| 提示文 |

*****

そこで心療内科で受診。すると……頭の中で痛みを作ってしまっている可能性があるという。
この痛みは気のせい? ……そう言われても納得できず、彼女は7軒もの歯科医を訪ね、2本の歯と3本の歯の神経を抜いた。
こうして、歯の痛みに苦しんで5年。この日も半ば諦め気味に歯の痛みについて調べていると……「顔のコリ」についての記述に目が留まった。それはある病院のホームページだった。顔の筋肉のコリにより歯が痛むことがあるという。
顔がコル? まさかと思いながらも、なんでも試してみようとその病院を訪ねた。医師は彼女の状況を細かく聞いた後……触診を始めた。そしてこめかみを押したとき……歯に激痛が! そう、彼女の歯の痛みの原因は、顔の筋肉のコリによるものだったのだ!!

*****

| 提示資料 |
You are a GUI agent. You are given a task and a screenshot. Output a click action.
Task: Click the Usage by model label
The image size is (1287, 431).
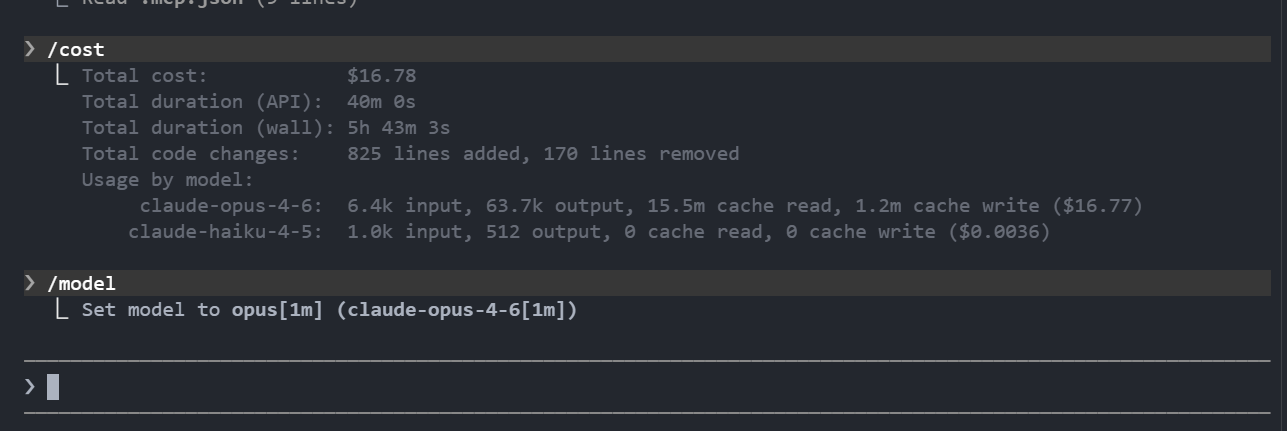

*****

| 課題の内容 |
1. 次の(a)〜(c)の記述が提示文の内容と一致するかどうかを「はい」または「いいえ」で答え、判断の根拠となる提示文の語句をそのまま引用してください。
(a) 彼女は7軒の歯科医を訪ねた。
(b) 彼女が歯の痛みに苦しんだ期間は3年である。
(c) 医師がこめかみを押したとき、歯に激痛が走った。
2. 提示文に基づき、次の問いに答えてください。
(a) 心療内科では、痛みについてどのような可能性があると言われましたか。
(b) 「顔のコリ」についての記述は何に載っていましたか。
(c) 医師は触診を始める前に何をしましたか。

| 解答 |
1.
(a) はい。「彼女は7軒もの歯科医を訪ね」
(b) いいえ。「歯の痛みに苦しんで5年」
(c) はい。「そしてこめかみを押したとき……歯に激痛が!」

2.
(a) 頭の中で痛みを作ってしまっている可能性
(b) ある病院のホームページ
(c) 彼女の状況を細かく聞いた。